Some beans are created lazily means when they actually needed. Example - Beans with Prototype Scope or bean with @Lazy annotation.

LifeCycle of Bean.

img38.png When the application starts it will start the IOC. IOC scans for the beans with @Component and @Lazy annotation.

img39.png Initializing Spring Embedded WebApplicationContext meaning invoking the IOC container.

When we make any singleton bean it will create the Bean. In this case the User bean will be created. img40.png

Inject the dependency - Say one Bean is User and another is Order. User is single ton so created in the beginning and the Order is lazy. When will cteate the User it will craete teh Order.

@Component
public class User{
    @Autowired
    Order order;
    
    public User(){
        System.out.println("Initializing user");
    }
}
@Lazy
@Component
public class Order{
    public Order(){
        System.out.println("Lazy: initializing Order.");
    }
}

img41.png @Autowired first looks for the bean of the required type.

If Bean found spring will inject it.

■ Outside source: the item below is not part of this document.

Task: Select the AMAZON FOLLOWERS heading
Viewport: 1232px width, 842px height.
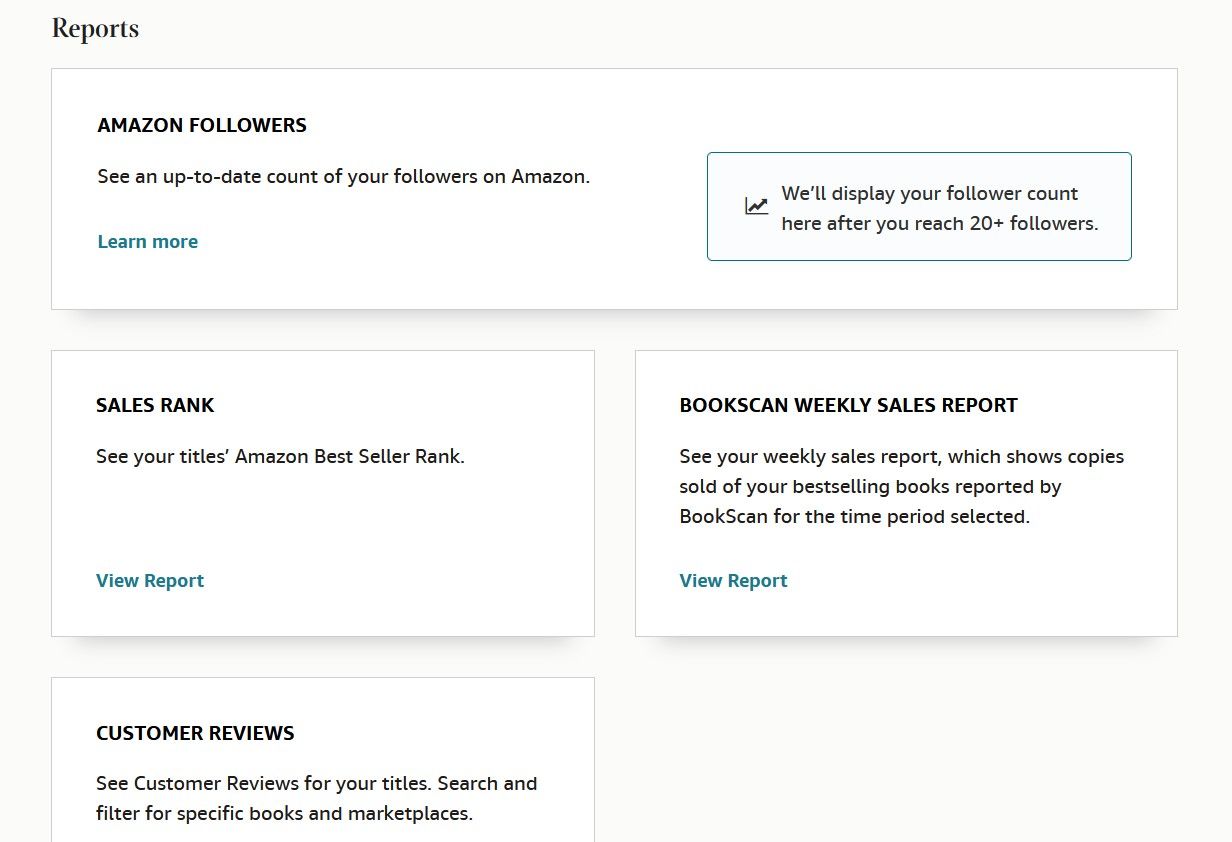Action: click(x=202, y=125)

Different was of the injection - Constructor, Setter and Field Injection.

If Bean is not found then spring will create one and then inject it.

@PostContruct when the bean is already creted.

@Component
public class User{
    @Autowired
    Order order;
    
    @PostConstruct
    public void initialize(){
        System.out.println("Bean has benn constructed and dependencies has been injected.");
    }
    
    public User(){
        System.out.println("Initializing user");
    }
}

We can also add @PreDestroy annotation and it will work before the destroy of the bean.